Paraguay – Les évêques tentent d’appeler au calme après la prise d’assaut du Congrès

 Plus d’un millier de personnes est descendu dans les rues pour manifester cette nuit devant le siège du Congrès, dans la capitale, Asunción, contre « le coup d’Etat parlementaire », c’est-à-dire la révision constitutionnelle ouvrant la porte à la réélection de l’actuel Président, Horactio. Les manifestants ont abattu les barrières métalliques placées par la police pour protéger l’édifice, faisant irruption à l’intérieur et mettant le feu à une partie du bâtiment.

Prévoyant des réactions de ce type, les évêques avaient écrit : « Nous estimons prudent ne pas insister sur l’introduction de la réélection présidentielle par la voie de l’amendement constitutionnel, en ce qu’il produit des tensions inutiles et une polarisation sociale qui, si elle ne devait pas être gérée correctement, pourrait déboucher sur une violence ayant des conséquences imprévisibles ».
Selon les dernières nouvelles, le bilan de l’assaut mené contre le Congrès est d’un mort et de dizaines de blessés dont des responsables politiques, des manifestants et des agents de police.
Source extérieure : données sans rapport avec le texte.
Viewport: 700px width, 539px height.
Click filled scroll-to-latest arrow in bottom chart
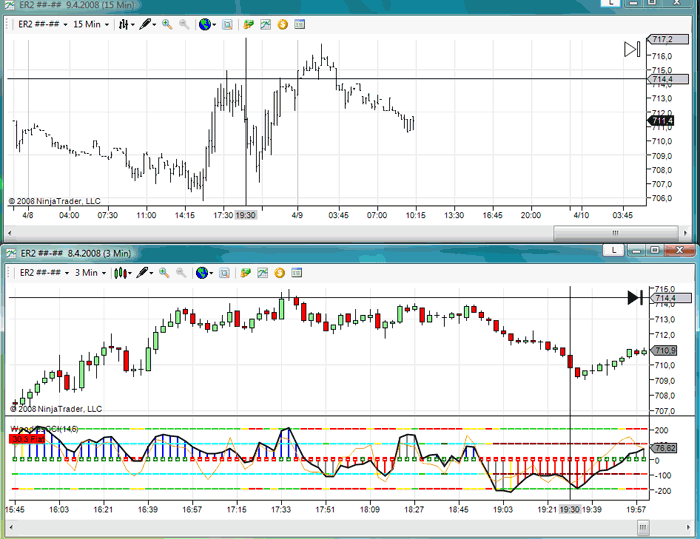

Le Ministre de l’Intérieur, Miguel Tadeo Rojas, a déclaré que les forces de sécurité ont été contraintes à réagir avec des canons à eau et des balles en caoutchouc pour disperser la foule.
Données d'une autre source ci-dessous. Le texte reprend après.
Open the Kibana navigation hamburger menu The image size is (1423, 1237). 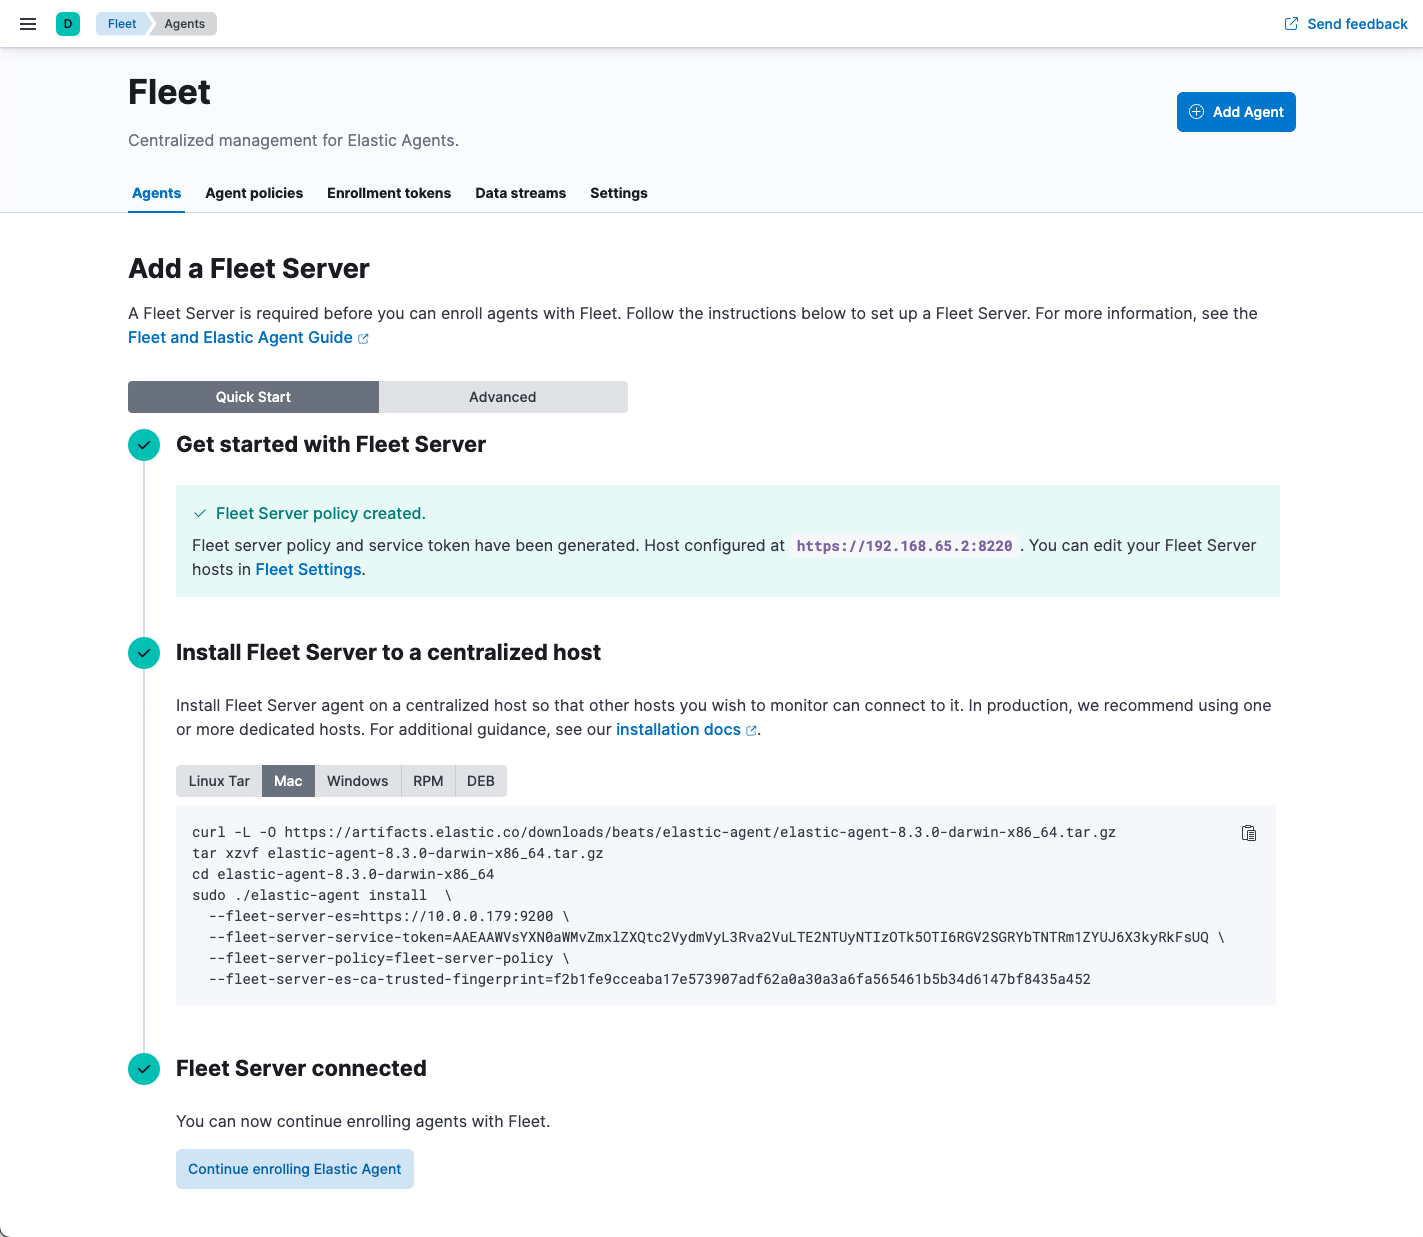pyautogui.click(x=27, y=23)
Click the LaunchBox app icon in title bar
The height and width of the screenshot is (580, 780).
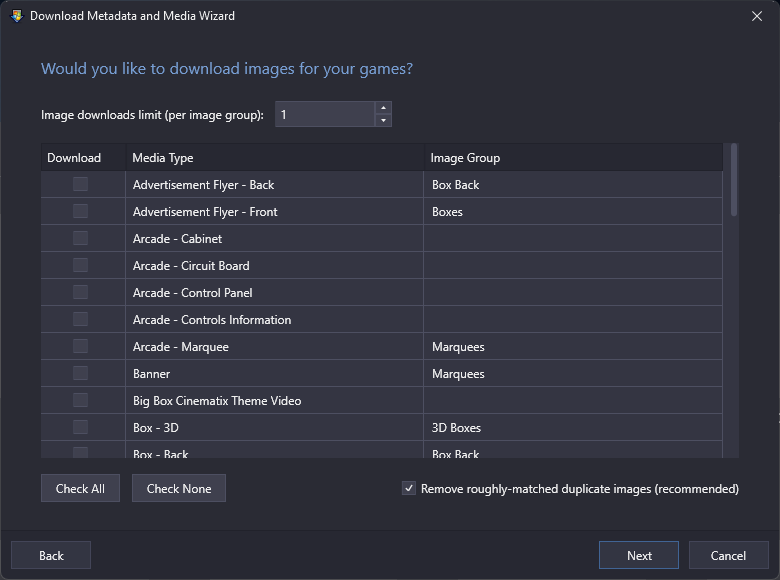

La Conférence épiscopale du Paraguay a publié hier soir un communiqué urgent, invitant au calme et à la paix. « Nous demandons à tous, autorités et peuple, de ne pas faire usage de la violence. Que les manifestations ne deviennent pas des champs de bataille ! ». S’adressant ensuite aux hommes politiques, les Evêques leur demandent « de reconquérir la confiance sociale au travers de gestes concrets ». Le texte s’achève par un appel au dialogue entre toutes les parties afin de conserver le pays uni.

 

La Constitution adoptée par le Paraguay en 1992 après 35 ans de dictature limite à un seul mandat de cinq ans la durée des fonctions du Chef de l’Etat. Cependant, Horactio Cartes, dont le mandat arrive à échéance l’an prochain, cherche actuellement à annuler cette mesure au travers d’un amendement constitutionnel autorisant la possibilité d’un second mandat.